Sering kita lihat orang-orang melakukan antrian dimana terdapat single-server (seorang pelayan)
yang akan melayani seluruh pengunjung yang mengantri. Untuk kasus ini ga akan banyak
dibahas, karena aturannya sudah jelas: “yang datang duluan dilayani duluan”. Nah, yang akan
dibandingkan ialah kasus antrian dimana terdapat multi-server dan multi-row-antrian. Mungkin
dari kita pernah mengalami berada pada salah satu antrian, dimana server sebelah dilayani “lebih
cepat” dibanding tempat kita mengantri. Bahkan orang yang datang setelah kita pun malah
dilayani terlebih dahulu hanya karena ia berada di “antrian yang tepat”. Mungkin kita ga terlalu
memperhatikan hal ini, namun ketika mengalaminya bisa saja beberapa di antara kita berpikiran
bahwa, “ya Allah, dunia ini sungguh tidak adil”. Atau berpikiran sebaliknya jika ternyata antrian
kita yg dilayani lebih cepat .
Untuk menyelesaikan masalah “ketidakadilan” pada antrian multi-server seperti ini,
digunakanlah pendekatan untuk mengubah multi-row-antrian menjadi “single row antrian” (atau
ada yg punya istilah yg lebih enak didengar? ). Salah satu contoh keberhasilan konsep ini ialah
sistem antrian yang digunakan di bank. Kalau jaman kita masih kecil dahulu, ada banyak orang
yang berbaris membentuk antrian di setiap server (teller) bank untuk melakukan transaksi (multi-
server dengan multi-row-antrian). Nah, kalau begini kasus ketidakadilan yang diceritakan di atas
seringkali terjadi, karena tiap orang bisa jadi punya kepentingan yang berbeda bobotnya ketika
berada di bank. Ada yang cuma pengen transfer uang, ada juga yang sekalian “ngobrol” sama
tellernya. Belum lagi waktu yang dibutuhkan saat teller menghitung uang bisa berbeda
tergantung jumlah transaksi & juga pecahan yang digunakan (bayangkan transaksi satu juta
rupiah dengan pecahan 10 lembar Rp100.000 dibandingkan dengan transaksi jumlah yang sama
dengan membawa 2 pecahan Rp100.000, 10 pecahan Rp50.000, 7 pecahan Rp 20.000, 8 pecahan
Rp 10.000, 9 pecahan Rp 5.000, 13 pecahan Rp 1.000, awak juga males ngitungnya )

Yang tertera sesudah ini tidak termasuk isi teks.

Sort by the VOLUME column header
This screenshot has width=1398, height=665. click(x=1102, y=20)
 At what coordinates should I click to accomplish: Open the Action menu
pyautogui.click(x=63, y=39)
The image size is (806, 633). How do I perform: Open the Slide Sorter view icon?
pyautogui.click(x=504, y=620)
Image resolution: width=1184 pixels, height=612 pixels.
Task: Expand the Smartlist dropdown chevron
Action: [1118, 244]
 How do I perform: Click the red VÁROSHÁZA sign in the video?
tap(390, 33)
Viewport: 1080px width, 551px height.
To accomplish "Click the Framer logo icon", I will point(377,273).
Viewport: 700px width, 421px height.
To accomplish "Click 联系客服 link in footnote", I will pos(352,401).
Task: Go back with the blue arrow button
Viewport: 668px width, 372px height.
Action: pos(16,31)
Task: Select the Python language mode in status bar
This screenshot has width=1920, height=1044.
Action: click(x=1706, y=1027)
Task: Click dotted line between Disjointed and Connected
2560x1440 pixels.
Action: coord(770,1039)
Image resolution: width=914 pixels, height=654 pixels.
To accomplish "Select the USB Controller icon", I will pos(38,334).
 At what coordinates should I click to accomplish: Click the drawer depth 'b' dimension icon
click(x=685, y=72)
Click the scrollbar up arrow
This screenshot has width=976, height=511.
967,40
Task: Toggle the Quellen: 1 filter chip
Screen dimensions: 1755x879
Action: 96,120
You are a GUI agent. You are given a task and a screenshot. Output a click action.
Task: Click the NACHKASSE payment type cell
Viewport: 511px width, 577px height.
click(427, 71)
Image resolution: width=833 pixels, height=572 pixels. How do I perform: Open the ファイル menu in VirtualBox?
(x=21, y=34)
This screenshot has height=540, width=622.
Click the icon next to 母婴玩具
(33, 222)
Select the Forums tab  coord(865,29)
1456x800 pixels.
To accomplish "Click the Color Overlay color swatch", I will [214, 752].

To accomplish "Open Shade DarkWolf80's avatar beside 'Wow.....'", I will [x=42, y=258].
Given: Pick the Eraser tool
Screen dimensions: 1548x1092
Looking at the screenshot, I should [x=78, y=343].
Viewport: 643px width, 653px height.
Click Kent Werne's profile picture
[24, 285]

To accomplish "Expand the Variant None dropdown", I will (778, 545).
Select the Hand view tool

Dengan menggunakan sistem single-row, ketidakadilan pada sistem yang sebelumnya dapat
dihilangkan. Orang yang datang terlebih dahulu akan dilayani terlebih dahulu pula, tidak ada lagi
kasus kecemburuan sosial kepada “antrian sebelah yang lebih cepat”. Hal ini juga akan
menghemat waktu mengantri (percayalah!). Dan dapat kita lihat pada antrian di bank saat ini,
orang-orang pun tak perlu lagi berbaris berdiri untuk mengantri. Pelanggan tinggal menunggu
sambil duduk & mengobrol sembari menunggu gilirannya dipanggil untuk dilayani. mungkin
model single-row ini juga dapat diterapkan di sistem multi-server lainnya seperti pom bensin,
bioskop, antrian karcis, atau lainnya.